Spezia, Maggiore eroe nel derby: “Ecco perché ho lasciato il Milan”

Igor Coronado Giulio Maggiore
Igor Coronado (Palermo) vs Giulio Maggiore (Spezia)
(©Getty Images)

Nelle giovanili del Milan è rimasto per pochissimo tempo, un’occasione che forse non si ripeterà più, ma Giulio Maggiore è comunque riuscito a conseguire il suo sogno: giocare a calcio.

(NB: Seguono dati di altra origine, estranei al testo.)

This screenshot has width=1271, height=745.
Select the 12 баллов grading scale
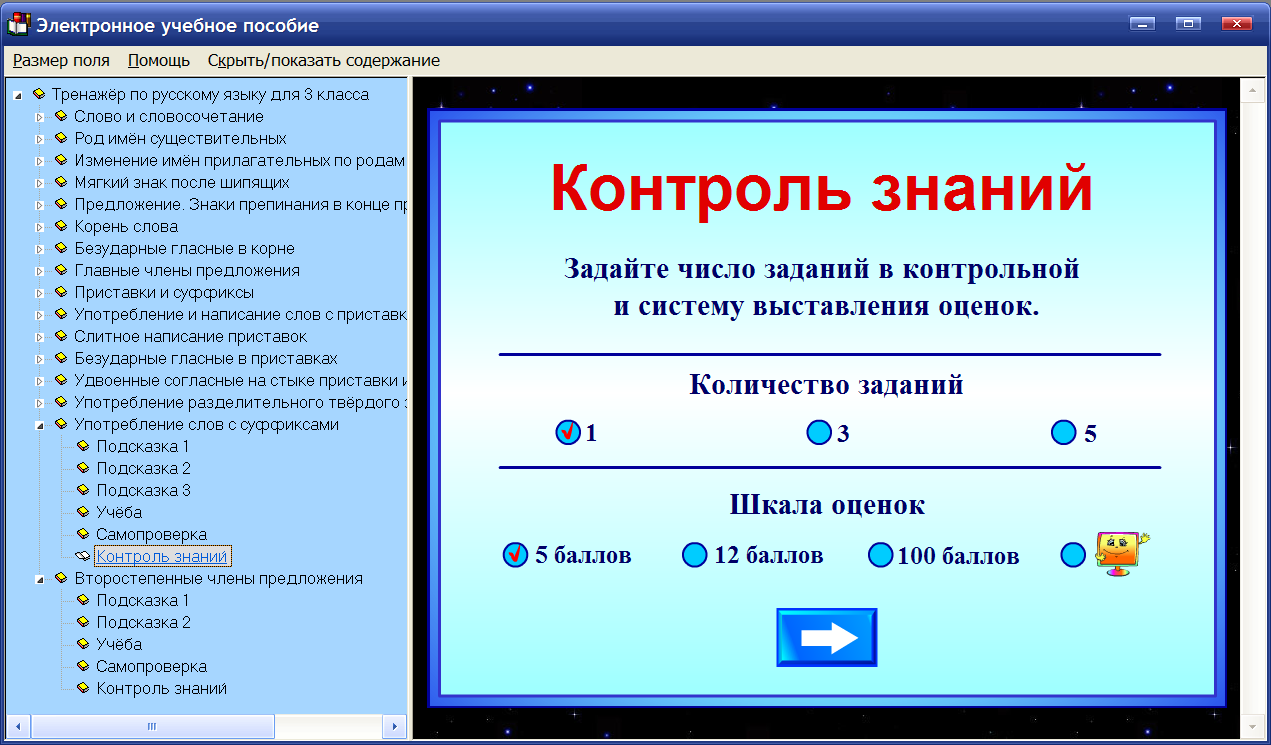click(694, 554)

Sabato scorso è stato decisivo nel derby vinto dal suo Spezia in casa dell’Entella. I colleghi di Gianlucadimarzio.com lo hanno intervistato per ricordare il suo passato nel settore giovanile rossonero, quando aveva appena 14 e condivideva il centrocampo con Manuel Locatelli, tra gli altri: “Sono andato al Milan dal Canaletto a quattordici anni, dopo tre giorni di ritiro nei Giovanissimi Nazionali mi sono infortunato. I problemi fisici sommati alla nostalgia di casa, alla mancanza dei miei genitori, hanno determinato il mio ritorno a La Spezia. Non mi sentivo pronto per un’esperienza così importante all’età di 14 anni. Fu una scelta consapevole, la rifarei, non rimpiango nulla perché allo Spezia sto vivendo anni bellissimi”. 

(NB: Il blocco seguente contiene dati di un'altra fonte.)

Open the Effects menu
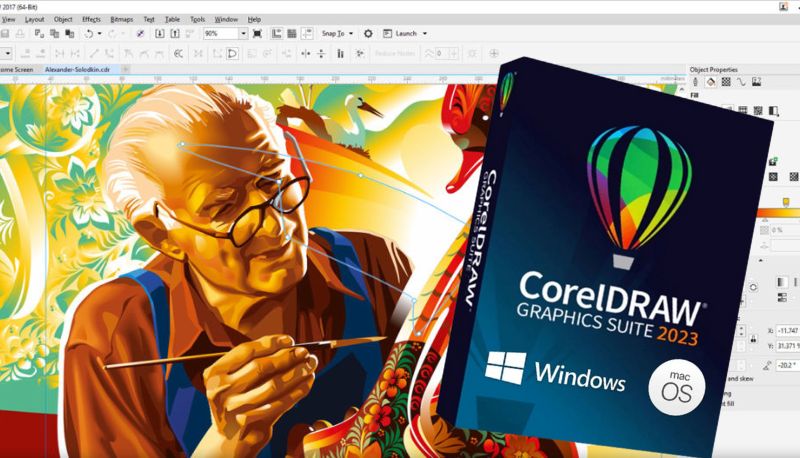This screenshot has width=800, height=458. pyautogui.click(x=91, y=19)
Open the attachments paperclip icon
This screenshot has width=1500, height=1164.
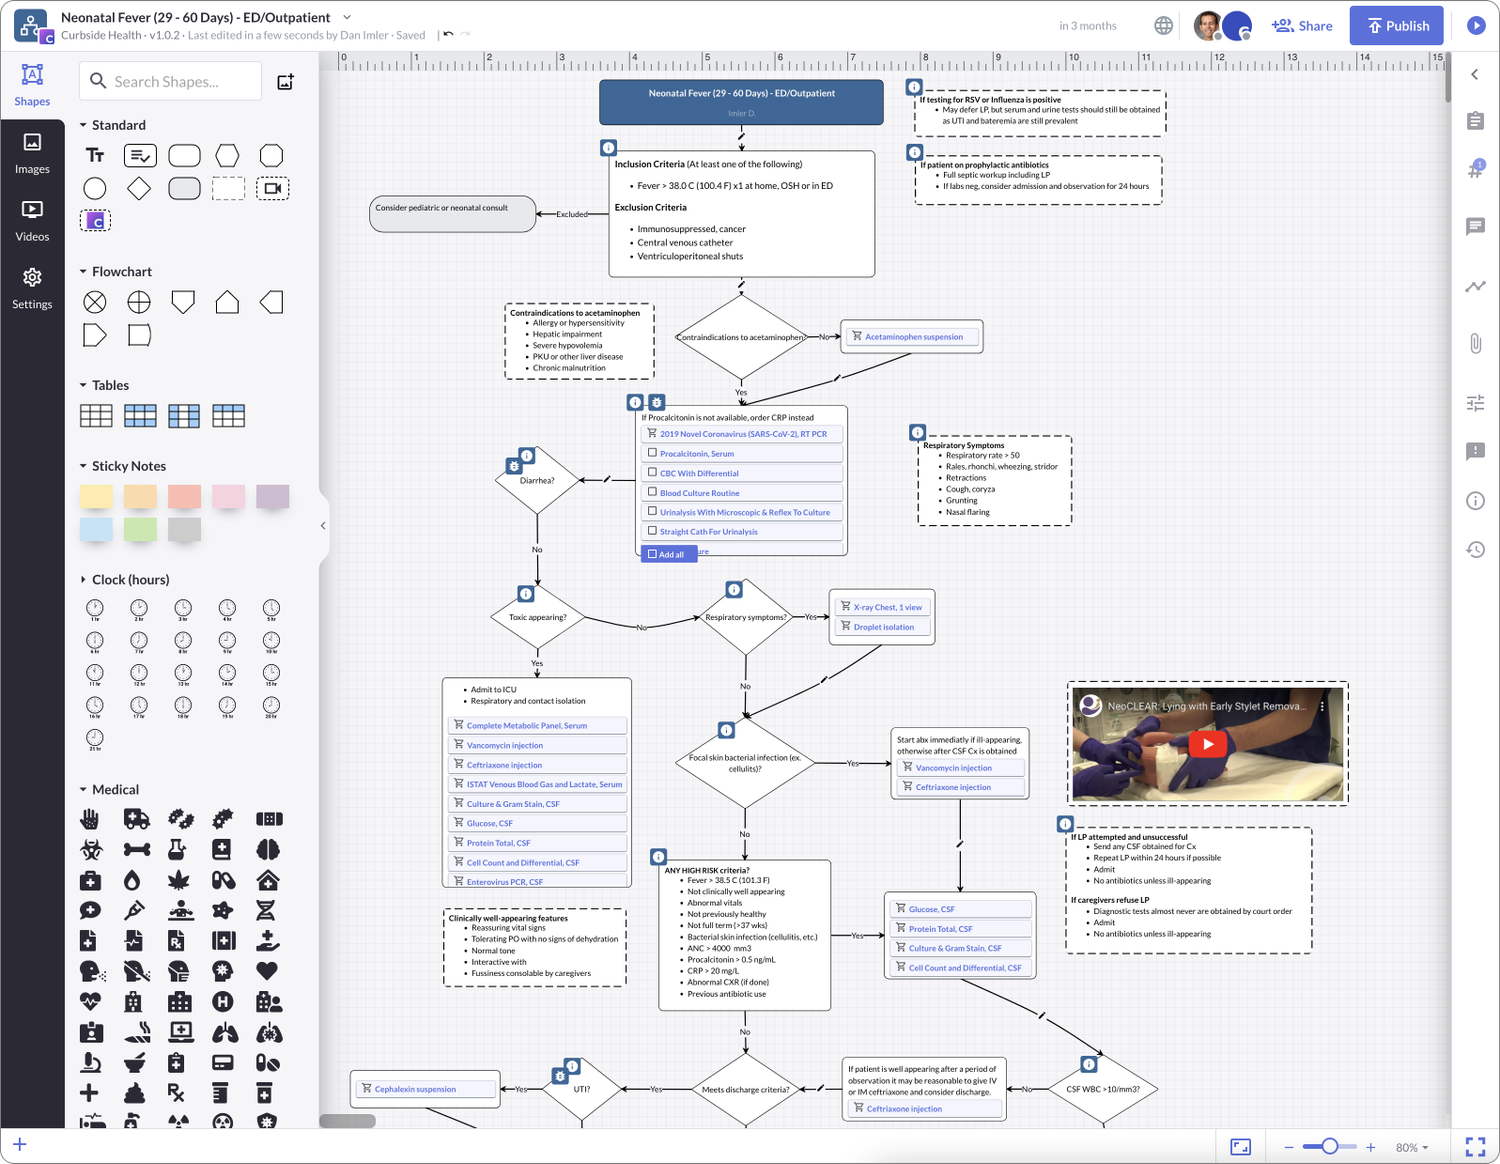1475,344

Il centrocampista classe 1998 però ci tiene a ribadire che la scelta di lasciare il Milan è stata solamente sua: “Ci tengo a chiarire che non do alcuna colpa al Milan, è stata una decisione esclusivamente mia, ho semplicemente sentito l’esigenza di rientrare a casa”. Tra i suoi calciatori preferiti ci sono Steven Gerrard e Claudio Marchisio: “Mi piace molto Gerrard perché oltre ad avere grandi qualità, sa sostenere bene entrambe le fasi, sia quella difensiva che offensiva. Ammiro molto anche Marchisio, giocatore che studio perché si esprime al meglio sia da mediano che mezzala, i ruoli in cui gioco io a seconda delle scelte degli allenatori”.